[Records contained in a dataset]
= = = = = = =
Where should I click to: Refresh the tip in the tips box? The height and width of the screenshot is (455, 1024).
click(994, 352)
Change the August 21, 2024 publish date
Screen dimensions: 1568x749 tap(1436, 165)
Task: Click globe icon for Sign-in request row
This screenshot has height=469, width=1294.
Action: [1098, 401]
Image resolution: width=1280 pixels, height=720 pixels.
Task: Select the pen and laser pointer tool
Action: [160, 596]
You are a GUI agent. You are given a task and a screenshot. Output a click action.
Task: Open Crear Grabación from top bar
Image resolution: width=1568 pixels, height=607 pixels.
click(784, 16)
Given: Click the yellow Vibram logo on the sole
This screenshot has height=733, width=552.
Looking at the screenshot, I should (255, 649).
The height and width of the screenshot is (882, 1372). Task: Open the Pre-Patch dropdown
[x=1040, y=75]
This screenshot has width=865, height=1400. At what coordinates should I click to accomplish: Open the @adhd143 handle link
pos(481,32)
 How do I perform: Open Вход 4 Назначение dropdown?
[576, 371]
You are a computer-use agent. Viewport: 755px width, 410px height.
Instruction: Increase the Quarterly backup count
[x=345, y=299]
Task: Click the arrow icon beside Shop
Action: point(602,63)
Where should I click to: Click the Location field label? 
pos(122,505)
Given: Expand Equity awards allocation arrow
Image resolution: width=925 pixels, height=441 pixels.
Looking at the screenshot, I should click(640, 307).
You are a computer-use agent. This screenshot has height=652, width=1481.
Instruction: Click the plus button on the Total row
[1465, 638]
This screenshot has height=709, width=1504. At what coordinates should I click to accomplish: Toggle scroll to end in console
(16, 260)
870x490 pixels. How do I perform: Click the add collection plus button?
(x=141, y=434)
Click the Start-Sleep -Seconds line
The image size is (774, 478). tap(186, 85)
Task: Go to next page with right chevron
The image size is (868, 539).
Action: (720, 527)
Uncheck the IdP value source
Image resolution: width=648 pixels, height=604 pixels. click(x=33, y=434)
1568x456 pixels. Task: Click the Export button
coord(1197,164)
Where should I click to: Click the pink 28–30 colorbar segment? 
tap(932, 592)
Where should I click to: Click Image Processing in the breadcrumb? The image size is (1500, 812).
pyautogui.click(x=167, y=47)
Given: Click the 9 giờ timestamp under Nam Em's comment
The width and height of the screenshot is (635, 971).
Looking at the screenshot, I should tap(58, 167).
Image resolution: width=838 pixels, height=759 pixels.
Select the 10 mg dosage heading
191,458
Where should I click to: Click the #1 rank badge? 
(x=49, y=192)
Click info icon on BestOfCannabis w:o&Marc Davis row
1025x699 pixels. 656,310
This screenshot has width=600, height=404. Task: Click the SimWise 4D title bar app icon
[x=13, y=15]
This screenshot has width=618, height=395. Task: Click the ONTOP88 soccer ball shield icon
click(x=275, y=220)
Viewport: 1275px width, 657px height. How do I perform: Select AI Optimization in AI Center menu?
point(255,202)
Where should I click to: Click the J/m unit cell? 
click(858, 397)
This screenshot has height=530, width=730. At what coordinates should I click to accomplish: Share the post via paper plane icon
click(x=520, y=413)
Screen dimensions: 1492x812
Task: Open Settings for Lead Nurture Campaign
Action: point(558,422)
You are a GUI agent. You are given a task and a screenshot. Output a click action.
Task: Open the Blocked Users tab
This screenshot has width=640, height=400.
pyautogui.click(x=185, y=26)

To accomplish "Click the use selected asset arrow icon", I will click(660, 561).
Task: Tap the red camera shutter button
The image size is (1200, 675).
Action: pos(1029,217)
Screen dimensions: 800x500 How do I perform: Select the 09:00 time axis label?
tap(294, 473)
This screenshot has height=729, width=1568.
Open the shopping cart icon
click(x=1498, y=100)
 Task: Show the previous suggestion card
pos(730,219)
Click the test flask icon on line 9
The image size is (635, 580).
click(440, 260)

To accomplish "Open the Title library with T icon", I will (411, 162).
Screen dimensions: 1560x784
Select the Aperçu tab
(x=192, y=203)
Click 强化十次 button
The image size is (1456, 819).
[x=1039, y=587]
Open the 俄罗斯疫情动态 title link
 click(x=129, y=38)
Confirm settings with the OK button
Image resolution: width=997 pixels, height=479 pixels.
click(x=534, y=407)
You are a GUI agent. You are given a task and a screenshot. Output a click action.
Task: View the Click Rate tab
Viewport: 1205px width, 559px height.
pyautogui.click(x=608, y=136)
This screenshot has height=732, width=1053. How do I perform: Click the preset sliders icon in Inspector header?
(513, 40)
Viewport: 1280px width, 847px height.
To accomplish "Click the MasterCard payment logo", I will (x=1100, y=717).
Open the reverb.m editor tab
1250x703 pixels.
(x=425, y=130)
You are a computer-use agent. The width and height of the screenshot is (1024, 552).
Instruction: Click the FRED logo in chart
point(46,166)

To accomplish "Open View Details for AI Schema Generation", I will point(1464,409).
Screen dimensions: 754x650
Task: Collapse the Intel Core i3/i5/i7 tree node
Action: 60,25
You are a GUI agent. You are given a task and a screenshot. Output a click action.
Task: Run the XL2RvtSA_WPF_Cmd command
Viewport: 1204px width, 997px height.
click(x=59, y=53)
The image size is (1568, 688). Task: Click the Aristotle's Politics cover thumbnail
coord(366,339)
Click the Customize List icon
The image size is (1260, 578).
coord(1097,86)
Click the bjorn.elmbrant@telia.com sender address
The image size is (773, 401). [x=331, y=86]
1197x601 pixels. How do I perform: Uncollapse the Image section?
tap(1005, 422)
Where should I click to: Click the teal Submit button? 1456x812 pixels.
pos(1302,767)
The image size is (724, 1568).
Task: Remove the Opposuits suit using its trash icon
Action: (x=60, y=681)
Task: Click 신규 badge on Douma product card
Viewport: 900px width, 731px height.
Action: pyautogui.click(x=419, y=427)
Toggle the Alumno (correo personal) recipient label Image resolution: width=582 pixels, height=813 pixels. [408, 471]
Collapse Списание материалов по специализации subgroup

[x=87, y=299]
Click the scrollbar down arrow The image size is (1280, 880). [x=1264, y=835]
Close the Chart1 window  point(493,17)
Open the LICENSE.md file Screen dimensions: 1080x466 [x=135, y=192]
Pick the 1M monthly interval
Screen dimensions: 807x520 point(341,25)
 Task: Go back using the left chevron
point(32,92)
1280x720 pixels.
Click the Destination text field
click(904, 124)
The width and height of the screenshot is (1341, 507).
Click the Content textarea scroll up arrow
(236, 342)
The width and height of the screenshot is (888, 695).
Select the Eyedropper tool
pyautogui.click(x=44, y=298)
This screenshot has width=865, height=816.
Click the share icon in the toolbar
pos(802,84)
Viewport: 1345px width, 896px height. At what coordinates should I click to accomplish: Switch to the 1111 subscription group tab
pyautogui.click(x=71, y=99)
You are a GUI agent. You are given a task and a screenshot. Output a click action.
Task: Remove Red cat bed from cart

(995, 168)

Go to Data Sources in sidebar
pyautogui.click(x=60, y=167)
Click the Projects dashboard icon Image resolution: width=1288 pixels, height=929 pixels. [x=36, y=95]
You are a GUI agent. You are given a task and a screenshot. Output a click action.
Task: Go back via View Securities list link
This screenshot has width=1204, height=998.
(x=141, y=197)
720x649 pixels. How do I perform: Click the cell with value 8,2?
= = = = = = =
### Exercise
Restate every entry word for word.

### Task solution
Where should I click to: Refresh the tip in the tips box? The height and width of the screenshot is (455, 1024).
click(994, 352)
Change the August 21, 2024 publish date
Screen dimensions: 1568x749 tap(1436, 165)
Task: Click globe icon for Sign-in request row
This screenshot has height=469, width=1294.
Action: [1098, 401]
Image resolution: width=1280 pixels, height=720 pixels.
Task: Select the pen and laser pointer tool
Action: [160, 596]
You are a GUI agent. You are given a task and a screenshot. Output a click action.
Task: Open Crear Grabación from top bar
Image resolution: width=1568 pixels, height=607 pixels.
click(784, 16)
Given: Click the yellow Vibram logo on the sole
This screenshot has height=733, width=552.
Looking at the screenshot, I should (255, 649).
The height and width of the screenshot is (882, 1372). Task: Open the Pre-Patch dropdown
[x=1040, y=75]
This screenshot has width=865, height=1400. At what coordinates should I click to accomplish: Open the @adhd143 handle link
pos(481,32)
 How do I perform: Open Вход 4 Назначение dropdown?
[576, 371]
You are a computer-use agent. Viewport: 755px width, 410px height.
Instruction: Increase the Quarterly backup count
[x=345, y=299]
Task: Click the arrow icon beside Shop
Action: point(602,63)
Where should I click to: Click the Location field label? 
pos(122,505)
Given: Expand Equity awards allocation arrow
Image resolution: width=925 pixels, height=441 pixels.
Looking at the screenshot, I should click(640, 307).
You are a computer-use agent. This screenshot has height=652, width=1481.
Instruction: Click the plus button on the Total row
[1465, 638]
This screenshot has height=709, width=1504. At what coordinates should I click to accomplish: Toggle scroll to end in console
(16, 260)
870x490 pixels. How do I perform: Click the add collection plus button?
(x=141, y=434)
Click the Start-Sleep -Seconds line
The image size is (774, 478). tap(186, 85)
Task: Go to next page with right chevron
The image size is (868, 539).
Action: (720, 527)
Uncheck the IdP value source
Image resolution: width=648 pixels, height=604 pixels. click(x=33, y=434)
1568x456 pixels. Task: Click the Export button
coord(1197,164)
Where should I click to: Click the pink 28–30 colorbar segment? 
tap(932, 592)
Where should I click to: Click Image Processing in the breadcrumb? The image size is (1500, 812).
pyautogui.click(x=167, y=47)
Given: Click the 9 giờ timestamp under Nam Em's comment
The width and height of the screenshot is (635, 971).
Looking at the screenshot, I should tap(58, 167).
Image resolution: width=838 pixels, height=759 pixels.
Select the 10 mg dosage heading
191,458
Where should I click to: Click the #1 rank badge? 
(x=49, y=192)
Click info icon on BestOfCannabis w:o&Marc Davis row
1025x699 pixels. 656,310
This screenshot has width=600, height=404. Task: Click the SimWise 4D title bar app icon
[x=13, y=15]
This screenshot has width=618, height=395. Task: Click the ONTOP88 soccer ball shield icon
click(x=275, y=220)
Viewport: 1275px width, 657px height. How do I perform: Select AI Optimization in AI Center menu?
point(255,202)
Where should I click to: Click the J/m unit cell? 
click(858, 397)
This screenshot has height=530, width=730. At what coordinates should I click to accomplish: Share the post via paper plane icon
click(x=520, y=413)
Screen dimensions: 1492x812
Task: Open Settings for Lead Nurture Campaign
Action: point(558,422)
You are a GUI agent. You are given a task and a screenshot. Output a click action.
Task: Open the Blocked Users tab
This screenshot has width=640, height=400.
pyautogui.click(x=185, y=26)

To accomplish "Click the use selected asset arrow icon", I will click(660, 561).
Task: Tap the red camera shutter button
The image size is (1200, 675).
Action: pos(1029,217)
Screen dimensions: 800x500 How do I perform: Select the 09:00 time axis label?
tap(294, 473)
This screenshot has height=729, width=1568.
Open the shopping cart icon
click(x=1498, y=100)
 Task: Show the previous suggestion card
pos(730,219)
Click the test flask icon on line 9
The image size is (635, 580).
click(440, 260)

To accomplish "Open the Title library with T icon", I will (411, 162).
Screen dimensions: 1560x784
Select the Aperçu tab
(x=192, y=203)
Click 强化十次 button
The image size is (1456, 819).
[x=1039, y=587]
Open the 俄罗斯疫情动态 title link
 click(x=129, y=38)
Confirm settings with the OK button
Image resolution: width=997 pixels, height=479 pixels.
click(x=534, y=407)
You are a GUI agent. You are given a task and a screenshot. Output a click action.
Task: View the Click Rate tab
Viewport: 1205px width, 559px height.
pyautogui.click(x=608, y=136)
This screenshot has height=732, width=1053. How do I perform: Click the preset sliders icon in Inspector header?
(513, 40)
Viewport: 1280px width, 847px height.
To accomplish "Click the MasterCard payment logo", I will (x=1100, y=717).
Open the reverb.m editor tab
1250x703 pixels.
(x=425, y=130)
You are a computer-use agent. The width and height of the screenshot is (1024, 552).
Instruction: Click the FRED logo in chart
point(46,166)

To accomplish "Open View Details for AI Schema Generation", I will point(1464,409).
Screen dimensions: 754x650
Task: Collapse the Intel Core i3/i5/i7 tree node
Action: 60,25
You are a GUI agent. You are given a task and a screenshot. Output a click action.
Task: Run the XL2RvtSA_WPF_Cmd command
Viewport: 1204px width, 997px height.
click(x=59, y=53)
The image size is (1568, 688). Task: Click the Aristotle's Politics cover thumbnail
coord(366,339)
Click the Customize List icon
The image size is (1260, 578).
coord(1097,86)
Click the bjorn.elmbrant@telia.com sender address
The image size is (773, 401). [x=331, y=86]
1197x601 pixels. How do I perform: Uncollapse the Image section?
tap(1005, 422)
Where should I click to: Click the teal Submit button? 1456x812 pixels.
pos(1302,767)
The image size is (724, 1568).
Task: Remove the Opposuits suit using its trash icon
Action: (x=60, y=681)
Task: Click 신규 badge on Douma product card
Viewport: 900px width, 731px height.
Action: pyautogui.click(x=419, y=427)
Toggle the Alumno (correo personal) recipient label Image resolution: width=582 pixels, height=813 pixels. [408, 471]
Collapse Списание материалов по специализации subgroup

[x=87, y=299]
Click the scrollbar down arrow The image size is (1280, 880). [x=1264, y=835]
Close the Chart1 window  point(493,17)
Open the LICENSE.md file Screen dimensions: 1080x466 [x=135, y=192]
Pick the 1M monthly interval
Screen dimensions: 807x520 point(341,25)
 Task: Go back using the left chevron
point(32,92)
1280x720 pixels.
Click the Destination text field
click(904, 124)
The width and height of the screenshot is (1341, 507).
Click the Content textarea scroll up arrow
(236, 342)
The width and height of the screenshot is (888, 695).
Select the Eyedropper tool
pyautogui.click(x=44, y=298)
This screenshot has width=865, height=816.
Click the share icon in the toolbar
pos(802,84)
Viewport: 1345px width, 896px height. At what coordinates should I click to accomplish: Switch to the 1111 subscription group tab
pyautogui.click(x=71, y=99)
You are a GUI agent. You are given a task and a screenshot. Output a click action.
Task: Remove Red cat bed from cart

(995, 168)

Go to Data Sources in sidebar
pyautogui.click(x=60, y=167)
Click the Projects dashboard icon Image resolution: width=1288 pixels, height=929 pixels. [x=36, y=95]
You are a GUI agent. You are given a task and a screenshot. Output a click action.
Task: Go back via View Securities list link
This screenshot has width=1204, height=998.
(x=141, y=197)
720x649 pixels. How do I perform: Click the cell with value 8,2?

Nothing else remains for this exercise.